— Data in this exercise —
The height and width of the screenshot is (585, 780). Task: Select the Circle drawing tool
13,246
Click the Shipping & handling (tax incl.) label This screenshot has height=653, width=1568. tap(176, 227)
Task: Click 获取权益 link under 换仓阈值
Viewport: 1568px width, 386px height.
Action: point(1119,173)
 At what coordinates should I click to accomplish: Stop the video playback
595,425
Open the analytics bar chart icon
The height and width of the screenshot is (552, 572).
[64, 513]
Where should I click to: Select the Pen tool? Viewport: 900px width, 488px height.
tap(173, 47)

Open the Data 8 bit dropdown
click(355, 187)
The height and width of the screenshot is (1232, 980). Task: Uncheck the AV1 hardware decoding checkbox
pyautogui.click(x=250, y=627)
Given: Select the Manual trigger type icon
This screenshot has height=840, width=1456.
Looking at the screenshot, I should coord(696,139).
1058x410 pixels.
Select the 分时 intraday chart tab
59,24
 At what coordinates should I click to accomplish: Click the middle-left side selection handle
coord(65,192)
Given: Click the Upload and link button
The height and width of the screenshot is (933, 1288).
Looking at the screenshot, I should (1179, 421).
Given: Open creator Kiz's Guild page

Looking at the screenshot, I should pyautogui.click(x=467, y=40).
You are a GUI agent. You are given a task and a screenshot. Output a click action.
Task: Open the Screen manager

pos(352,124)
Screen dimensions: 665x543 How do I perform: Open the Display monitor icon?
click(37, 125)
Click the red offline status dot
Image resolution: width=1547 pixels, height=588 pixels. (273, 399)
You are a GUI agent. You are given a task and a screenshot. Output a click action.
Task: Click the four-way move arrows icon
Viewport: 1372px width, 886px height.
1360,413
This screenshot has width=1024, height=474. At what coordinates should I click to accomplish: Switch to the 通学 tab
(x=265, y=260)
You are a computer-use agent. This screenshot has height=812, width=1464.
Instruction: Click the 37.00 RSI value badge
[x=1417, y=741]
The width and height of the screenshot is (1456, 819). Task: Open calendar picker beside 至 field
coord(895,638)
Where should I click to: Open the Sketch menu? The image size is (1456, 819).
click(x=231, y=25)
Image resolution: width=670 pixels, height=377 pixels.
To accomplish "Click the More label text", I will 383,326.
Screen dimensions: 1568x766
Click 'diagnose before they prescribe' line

— What this task involves —
Rewrite the stretch from the start of the records through the line containing "Looking at the screenshot, I should coord(696,139).", swapping "Pen tool" for "Brush tool" and leaving everything else unchanged.

— Exercise answer —
The height and width of the screenshot is (585, 780). Task: Select the Circle drawing tool
13,246
Click the Shipping & handling (tax incl.) label This screenshot has height=653, width=1568. tap(176, 227)
Task: Click 获取权益 link under 换仓阈值
Viewport: 1568px width, 386px height.
Action: point(1119,173)
 At what coordinates should I click to accomplish: Stop the video playback
595,425
Open the analytics bar chart icon
The height and width of the screenshot is (552, 572).
[64, 513]
Where should I click to: Select the Brush tool? Viewport: 900px width, 488px height.
tap(173, 47)

Open the Data 8 bit dropdown
click(355, 187)
The height and width of the screenshot is (1232, 980). Task: Uncheck the AV1 hardware decoding checkbox
pyautogui.click(x=250, y=627)
Given: Select the Manual trigger type icon
This screenshot has height=840, width=1456.
Looking at the screenshot, I should coord(696,139).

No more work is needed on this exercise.